Fonte: Caderno B, Jornal do Brasil, de 12/01/1966.

Entre as colinas do norte da França, a caminho da Inglaterra, verifico a exatidão de uma imagem de Rubem Braga que outrora me parecia retórica: são realmente “doces montes cúbicos de feno” que desfilam em ambos os lados da estrada. Dos solos revolvidos se desprende um cheiro poderoso de beterrabas.

Agora atravessamos os campos que a neblina adormece e pensamos com admiração naqueles primeiros homens e naquelas primeiras mulheres que aqui acamparam e que aqui, ao longo dos séculos, construíram uma raça temperada pelos mais rigorosos invernos.

Quantos perigos, quanta solidão, quanta fraqueza humana e força moral, quantas e quantas e quantas carroças rangeram sob montanhas de terra e beterraba! Depois, pouco a pouco, cada pedaço da terra, cada paisagem, cada horizonte se deixou moldar à feição do homem.
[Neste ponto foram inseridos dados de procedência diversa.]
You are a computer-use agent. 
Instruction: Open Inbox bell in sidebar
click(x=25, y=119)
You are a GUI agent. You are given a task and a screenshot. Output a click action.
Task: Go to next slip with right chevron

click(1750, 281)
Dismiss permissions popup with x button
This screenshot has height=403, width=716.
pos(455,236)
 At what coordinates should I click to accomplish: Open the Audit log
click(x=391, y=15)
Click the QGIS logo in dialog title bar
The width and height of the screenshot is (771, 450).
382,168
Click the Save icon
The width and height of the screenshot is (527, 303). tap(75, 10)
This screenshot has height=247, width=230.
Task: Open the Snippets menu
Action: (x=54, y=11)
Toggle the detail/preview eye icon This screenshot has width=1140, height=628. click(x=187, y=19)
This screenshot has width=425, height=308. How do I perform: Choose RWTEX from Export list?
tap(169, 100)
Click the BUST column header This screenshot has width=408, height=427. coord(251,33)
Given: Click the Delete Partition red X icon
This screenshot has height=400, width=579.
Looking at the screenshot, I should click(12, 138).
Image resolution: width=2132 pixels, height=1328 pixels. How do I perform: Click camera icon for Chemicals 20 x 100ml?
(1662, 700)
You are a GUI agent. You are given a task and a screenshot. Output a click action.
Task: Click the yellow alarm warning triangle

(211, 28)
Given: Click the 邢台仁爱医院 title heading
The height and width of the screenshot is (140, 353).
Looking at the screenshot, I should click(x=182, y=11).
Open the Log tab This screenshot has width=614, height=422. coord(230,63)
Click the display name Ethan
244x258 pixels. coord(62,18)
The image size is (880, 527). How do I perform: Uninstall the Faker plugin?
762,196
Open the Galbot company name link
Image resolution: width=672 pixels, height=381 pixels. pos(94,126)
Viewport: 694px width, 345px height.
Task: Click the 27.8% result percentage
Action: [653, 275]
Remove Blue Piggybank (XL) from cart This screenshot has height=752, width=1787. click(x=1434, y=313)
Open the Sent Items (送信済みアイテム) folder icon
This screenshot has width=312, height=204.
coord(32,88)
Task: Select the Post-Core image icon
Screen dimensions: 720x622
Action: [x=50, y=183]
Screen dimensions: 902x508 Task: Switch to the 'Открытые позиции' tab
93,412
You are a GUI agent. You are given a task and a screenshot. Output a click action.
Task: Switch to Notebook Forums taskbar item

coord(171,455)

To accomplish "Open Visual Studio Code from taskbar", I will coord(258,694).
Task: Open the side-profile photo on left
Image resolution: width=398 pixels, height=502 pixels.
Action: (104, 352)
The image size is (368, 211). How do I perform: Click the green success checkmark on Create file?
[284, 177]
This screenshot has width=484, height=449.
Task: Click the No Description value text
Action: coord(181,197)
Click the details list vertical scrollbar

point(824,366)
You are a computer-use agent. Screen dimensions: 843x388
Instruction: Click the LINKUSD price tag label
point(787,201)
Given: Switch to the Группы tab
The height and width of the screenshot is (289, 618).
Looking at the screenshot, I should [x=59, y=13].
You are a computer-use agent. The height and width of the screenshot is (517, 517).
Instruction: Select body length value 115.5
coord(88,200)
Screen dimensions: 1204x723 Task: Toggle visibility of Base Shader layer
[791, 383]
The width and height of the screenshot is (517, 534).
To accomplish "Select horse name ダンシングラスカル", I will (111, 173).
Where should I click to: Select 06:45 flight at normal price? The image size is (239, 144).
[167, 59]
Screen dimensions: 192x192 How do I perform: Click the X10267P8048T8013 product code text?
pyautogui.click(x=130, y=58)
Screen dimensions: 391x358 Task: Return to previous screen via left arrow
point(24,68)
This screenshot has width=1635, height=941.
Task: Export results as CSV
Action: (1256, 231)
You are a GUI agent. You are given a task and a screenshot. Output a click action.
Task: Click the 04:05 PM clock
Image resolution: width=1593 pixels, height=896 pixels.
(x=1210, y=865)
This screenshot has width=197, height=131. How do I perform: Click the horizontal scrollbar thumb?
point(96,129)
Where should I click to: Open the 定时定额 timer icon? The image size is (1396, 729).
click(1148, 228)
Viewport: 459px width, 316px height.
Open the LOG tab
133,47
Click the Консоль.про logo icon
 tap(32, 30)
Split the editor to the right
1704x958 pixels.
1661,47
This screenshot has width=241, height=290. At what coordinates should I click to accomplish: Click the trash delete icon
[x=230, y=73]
Assim o bicho mais fraco fez tremer os mais ferozes e dominou as cavalgaduras. Assim, no inverno, ele acendeu as fogueiras e bebeu o vinho a que submetera a uva e comeu o pão a que submetera o trigo. Contra o grande mundo hostil se erguia a dura determinação de uma tribo coesa. Havia uma só família, a divisão do trabalho era a mais justa, e a felicidade se lia num rosto de pedra. Trabalhar, comer, beber, dormir, sobreviver: a felicidade se lia num rosto rude como a pata de um búfalo. Depois as tribos se diferenciaram, e cada nação estabeleceu as suas fronteiras. Era agora a dura determinação de um homem contra a dura determinação de outro homem. Os escravos, os senhores... Depois de subjugar o mastodonte, o búfalo, o tigre, o cavalo, ele investia sobre o seu irmão para subjugá-lo. E pouco a pouco foi transferindo para os símbolos a sua cobiça, o seu ódio e o seu amor. A bandeira, o cetro, a coroa, o brasão, toda espécie de distintivo. Primeiro nós éramos nós todos; depois nós éramos nós e eles eram eles (nossos inimigos); e finalmente nós éramos eu e eu e eu e eu.

Contudo avançamos entre os doces montes cúbicos de feno, enquanto agoniza o ano de 1965. Da terra revolta se desprende o poderoso cheiro da beterraba.